Awabakal continued to be spoken in the late nineteenth century by some older Aboriginal people in the Swansea, Martinsville and Cooranbong areas, and by some white people in the communities of Swansea, Pelican and Belmont. Early in the twentieth century a young Percy Haslam, learning from old men like Berntee, Gommera and Yee-oekarlah, began a lifelong quest to preserve and teach the language. During the 1960s, Haslam researched Awabakal in partnership with the President of the Lake Macquarie Historical Society and scholar in languages, Mr. D. R. Blakemore. Haslam pursued his study of Awabakal from 1977 as Convocation Research Fellow at the University of Newcastle. From 1986 he initiated projects designed to revive the language among Aboriginal descendants in the region, which saw Awabakal taught to students at Gateshead High School, to Aboriginal inmates at Cessnock and Long Bay gaols, and broadcast as weekly lessons on Newcastle community radio station 2NURFM.

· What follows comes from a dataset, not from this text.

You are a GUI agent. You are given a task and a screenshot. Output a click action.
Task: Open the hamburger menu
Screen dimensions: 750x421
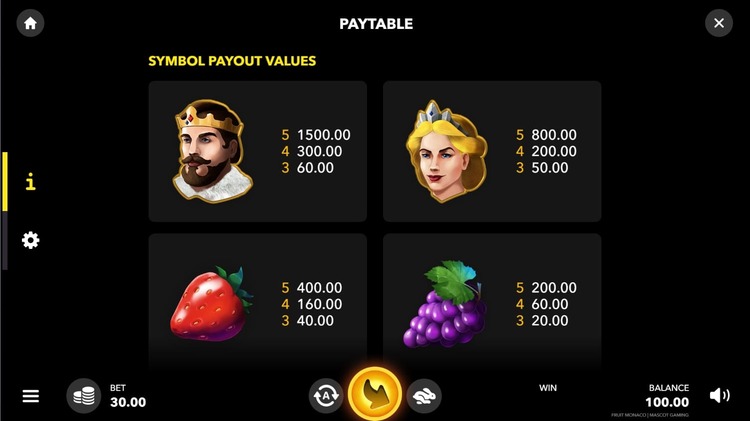(x=31, y=396)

Today, there is renewed vigour in plans to revive Awabakal, advanced by the Wandiyali Aboriginal Youth Service, with the assistance and scholarship of John Meynard of the University of Newcastle University's Wollotuka School of Aboriginal Studies. A report commissioned by the University in 1999 recommended further research into the possibility of offering a course in the Awabakal language. A contemporary, scholarly linguistic analysis of the nineteenth century Awabakal language studies is very much required.

Follow the links to:

  • Missionaries and linguistics by Assoc. Prof. Hilary M. Carey, which details the pursuit of Indigenous languages by nineteenth century evangelical missionaries, providing background to the amazing legacy of Reverend L.E. Threlkeld and Birabahn.
  • The Gospel of St. Mark in Awabakal, transcribed and edited by Sue West and Dr. David Andrew Roberts from a manuscript in the Mitchell Library, published here for the first time.
  • An English-Awabakal Dictionary, compiled by Dr. David Andrew Roberts from Threlkeld's An Australian Grammar (Threlkeld 1834) and Fraser's An Australian Language (Fraser 1892). The Dictionary contains over 500 English words, giving their Awabakal translation (with references) and contrasting the spellings and orthography of Threlkeld and Fraser.

A list of Awabakal Language Studies can be found in the Bibliography.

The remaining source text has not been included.